Face à l’A.L.N., l’armée d’occupation française a un but de guerre injuste : le maintien d’un régime rétrograde haï par notre peuple, condamné par l’histoire et l’opinion mondiale. Beaucoup de soldats et même d’officiers français en ont conscience et leur moral s’en ressent. Cette situation est sans cesse aggravée par une crise sérieuse d’effectifs ainsi que par un manque d’encadrement, dû à la désaffection des jeunes français pour la carrière d’officiers.

De grands chefs de l’armée française continuent pourtant à présenter l’A.L.N. au bord de la catastrophe. Mais si la situation militaire indiquait un réel essoufflement de l’A.L.N., pourquoi l’état-major français a-t-il supprimé la publication de ses bilans hebdomadaires, déjà fortement tronqués ? Si la « pacification » était en vue, pourquoi de Gaulle a-t-il parlé en mars dernier, de la possibilité d’une guerre très longue ? Le 4 septembre dernier, un article d’un journal d’Alger, entièrement inspiré par l’État-Major français, était contraint d’évoquer le caractère « décourageant des attentats spectaculaires et des meurtrières embuscades ». Car la vérité arrive à percer même à travers les « informations » colonialistes.

La vérité est que, malgré les puissants moyens successivement mis en œuvre dans chaque région et depuis vingt mois par le plan Challe, l’ALN n’a pu être détruite. Ses unités ont su à chaque fois se disperser, soit pour se regrouper dans d’autres régions, soit pour poursuivre sur place leurs actions par petites unités encore plus insaisissables. Dix-huit mois après la prétendue « pacification », l’Ouarsenis, cœur de la Wilaya IV, a vu de nouveau la 10ème Division parachutiste s’épuiser dans des opérations telles que celles consistant à lancer trois régiments, appuyés par l’aviation, contre un groupe d’une quinzaine de soldats de l’A.L.N. Comme l’a constaté un colonel français, « les opérations du type "Jumelles" le prouvent bien, après le passage des réserves, si on ne reste pas, tout est à recommencer au bout de trois semaines ». Et Crépin, le nouveau commandant en chef français, a dû pour cette raison, rejeter la suggestion du général Gambiez de retirer les troupes des régions soi-disant pacifiées.

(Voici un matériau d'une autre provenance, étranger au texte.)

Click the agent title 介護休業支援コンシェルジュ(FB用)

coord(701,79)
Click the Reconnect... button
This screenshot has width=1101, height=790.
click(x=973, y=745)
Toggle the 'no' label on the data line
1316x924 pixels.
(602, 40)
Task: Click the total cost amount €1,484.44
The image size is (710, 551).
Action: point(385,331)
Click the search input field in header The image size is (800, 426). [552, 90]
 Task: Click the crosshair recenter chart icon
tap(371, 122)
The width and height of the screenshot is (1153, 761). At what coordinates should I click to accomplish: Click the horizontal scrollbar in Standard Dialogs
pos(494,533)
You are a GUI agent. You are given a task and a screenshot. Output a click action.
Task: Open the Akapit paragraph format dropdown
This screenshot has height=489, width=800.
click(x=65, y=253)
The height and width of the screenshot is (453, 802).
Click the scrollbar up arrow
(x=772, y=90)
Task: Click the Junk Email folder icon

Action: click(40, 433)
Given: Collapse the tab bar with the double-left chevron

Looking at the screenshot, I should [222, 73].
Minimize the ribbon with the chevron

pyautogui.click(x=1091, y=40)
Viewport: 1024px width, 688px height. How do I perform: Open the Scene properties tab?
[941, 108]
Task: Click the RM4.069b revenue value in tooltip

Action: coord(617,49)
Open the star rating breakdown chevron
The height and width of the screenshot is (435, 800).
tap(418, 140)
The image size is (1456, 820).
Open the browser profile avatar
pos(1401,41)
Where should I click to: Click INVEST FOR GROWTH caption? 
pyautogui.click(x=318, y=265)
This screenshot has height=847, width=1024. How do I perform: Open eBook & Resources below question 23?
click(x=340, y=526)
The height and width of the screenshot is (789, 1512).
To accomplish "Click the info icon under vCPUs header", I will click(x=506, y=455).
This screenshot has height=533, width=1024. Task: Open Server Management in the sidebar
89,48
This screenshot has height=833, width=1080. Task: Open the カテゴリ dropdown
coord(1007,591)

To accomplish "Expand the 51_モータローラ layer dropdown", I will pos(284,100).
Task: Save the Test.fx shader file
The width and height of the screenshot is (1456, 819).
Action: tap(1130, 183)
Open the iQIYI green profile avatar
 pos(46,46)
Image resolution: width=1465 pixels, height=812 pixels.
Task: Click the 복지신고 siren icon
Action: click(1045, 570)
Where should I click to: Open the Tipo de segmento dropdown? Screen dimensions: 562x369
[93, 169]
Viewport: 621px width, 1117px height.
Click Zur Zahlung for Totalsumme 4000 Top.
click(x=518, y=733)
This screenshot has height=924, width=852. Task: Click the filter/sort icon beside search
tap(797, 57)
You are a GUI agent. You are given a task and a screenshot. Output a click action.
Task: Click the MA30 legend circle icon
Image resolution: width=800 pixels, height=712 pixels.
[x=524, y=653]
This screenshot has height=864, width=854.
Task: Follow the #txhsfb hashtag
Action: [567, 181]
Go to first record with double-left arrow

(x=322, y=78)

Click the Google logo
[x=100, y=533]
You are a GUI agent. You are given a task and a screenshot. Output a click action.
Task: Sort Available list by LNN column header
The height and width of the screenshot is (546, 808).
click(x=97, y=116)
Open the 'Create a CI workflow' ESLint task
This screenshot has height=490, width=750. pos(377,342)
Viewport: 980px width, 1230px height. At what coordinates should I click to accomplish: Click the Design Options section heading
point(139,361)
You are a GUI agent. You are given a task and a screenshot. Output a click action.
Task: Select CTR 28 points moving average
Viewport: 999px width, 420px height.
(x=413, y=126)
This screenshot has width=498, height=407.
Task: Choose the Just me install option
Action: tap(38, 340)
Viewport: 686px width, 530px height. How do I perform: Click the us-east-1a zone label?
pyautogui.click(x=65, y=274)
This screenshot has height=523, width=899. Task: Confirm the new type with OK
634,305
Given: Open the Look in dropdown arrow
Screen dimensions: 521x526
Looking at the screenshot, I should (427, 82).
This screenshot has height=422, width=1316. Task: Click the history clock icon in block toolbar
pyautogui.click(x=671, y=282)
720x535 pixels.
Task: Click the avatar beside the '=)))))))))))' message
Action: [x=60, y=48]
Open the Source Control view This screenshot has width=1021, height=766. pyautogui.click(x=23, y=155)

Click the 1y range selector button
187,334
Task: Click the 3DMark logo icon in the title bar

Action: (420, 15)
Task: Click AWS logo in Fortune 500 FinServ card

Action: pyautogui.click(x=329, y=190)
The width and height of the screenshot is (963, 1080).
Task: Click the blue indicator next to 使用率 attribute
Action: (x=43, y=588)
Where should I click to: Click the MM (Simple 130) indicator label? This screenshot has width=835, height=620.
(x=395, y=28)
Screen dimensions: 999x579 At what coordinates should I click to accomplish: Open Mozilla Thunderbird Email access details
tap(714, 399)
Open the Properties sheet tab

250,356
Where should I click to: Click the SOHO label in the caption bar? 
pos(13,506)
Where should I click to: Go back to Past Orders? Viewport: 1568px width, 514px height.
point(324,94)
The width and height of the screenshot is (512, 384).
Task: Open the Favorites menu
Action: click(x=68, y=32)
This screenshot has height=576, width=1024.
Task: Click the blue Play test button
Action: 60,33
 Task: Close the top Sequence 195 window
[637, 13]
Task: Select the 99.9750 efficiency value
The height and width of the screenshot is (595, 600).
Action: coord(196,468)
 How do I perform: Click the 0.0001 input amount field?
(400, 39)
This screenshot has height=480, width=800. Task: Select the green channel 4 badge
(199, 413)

En fait, de nombreux harcèlements, de meurtrières embuscades, avec prises d’armes et de matériel n’ont cessé à maintes reprises de secouer rudement l’optimisme officiellement affiché par les colonialistes. Que ce soit dans le sud Oranais, le Dahra, l’Ouarsenis, le Zaccar, l’Atlas Blidéen, le Sud Algérois, le Djurdjura, la Soummam, les Aurès, le Nord-Constantinois ou au cœur du Sahara, les troupes française ont peine à faire face à la situation et continuent à subir des pertes sérieuses, en particulier parmi les officiers et les sous-officiers, de plus en plus obligés de payer de leurs personnes pour entraîner leurs soldats peu enclins à s’exposer aux dangers. Les forces colonialistes se sont montrées incapables de maintenir la sécurité dans nombre de zones névralgiques. Au Chenoua, malgré des ratissages spectaculaires, les patrouilles de légionnaires ont continué à être attaquées, de nouvelles fermes de colons ont brûlé et Zevaco, le directeur du journal ultra - colonialiste « L’Echo d’Alger » a trouvé un juste châtiment. Dans la Mitidja, les actions armées se déroulent aux portes mêmes du Grand Alger. Sur de grands axes routiers comme la nationale 4 (Alger – Oran), la circulation est interrompue dès 16 heures dans la région de l’Oued Djer.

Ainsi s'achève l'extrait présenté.